- **What is expected**
All entries below need to be written out exactly, but without their pictures.

[Stored records]
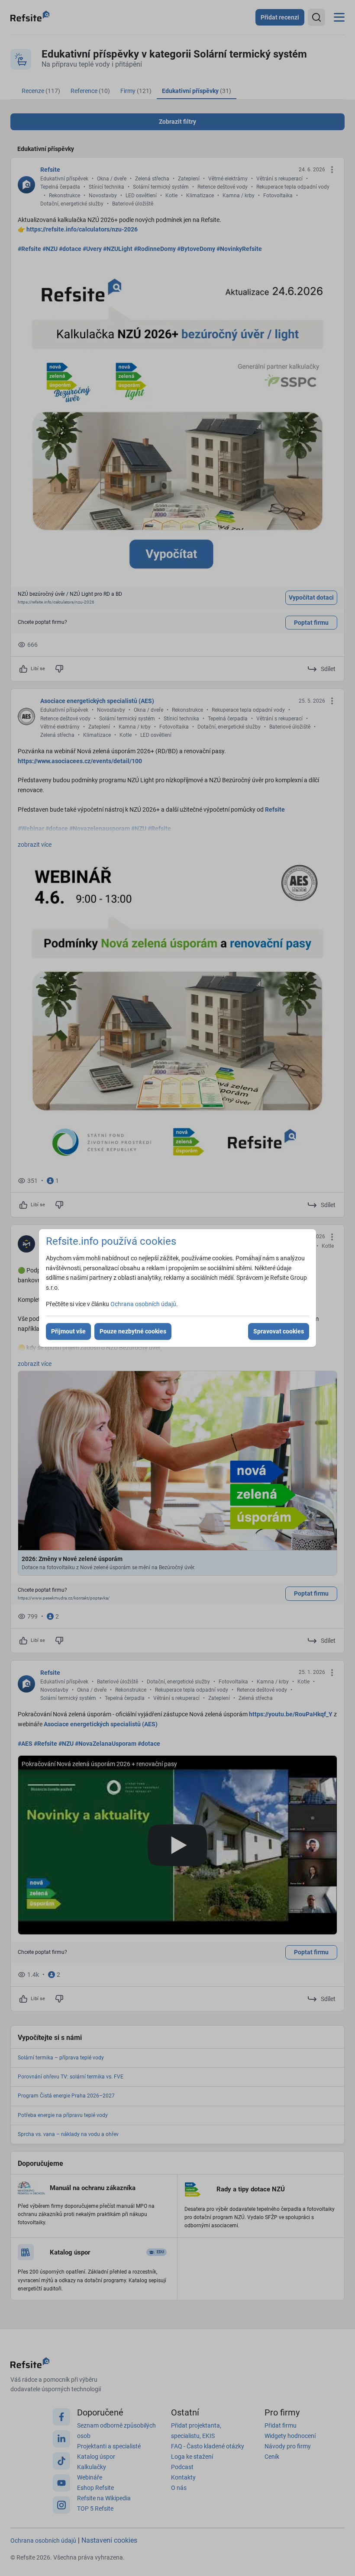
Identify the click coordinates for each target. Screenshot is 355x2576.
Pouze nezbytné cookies (133, 1331)
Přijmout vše (68, 1331)
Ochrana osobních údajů (143, 1304)
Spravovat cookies (278, 1331)
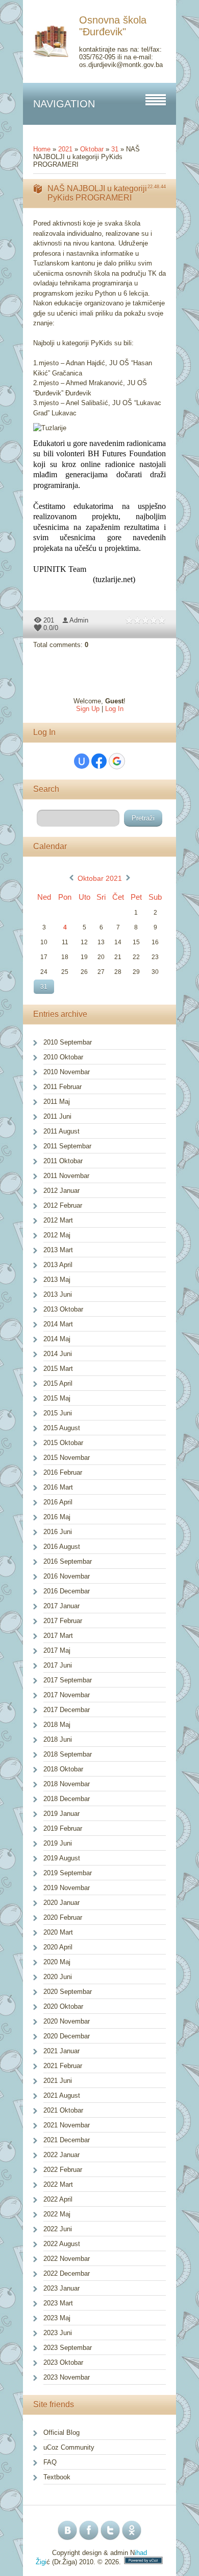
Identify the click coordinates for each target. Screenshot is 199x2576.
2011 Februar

- **Result of the task**
Identify the click coordinates for each target. Screenshot is 355x2576.
Pouze nezbytné cookies (133, 1331)
Přijmout vše (68, 1331)
Ochrana osobních údajů (143, 1304)
Spravovat cookies (278, 1331)
Identify the click coordinates for each target. Screenshot is 199x2576.
2011 Februar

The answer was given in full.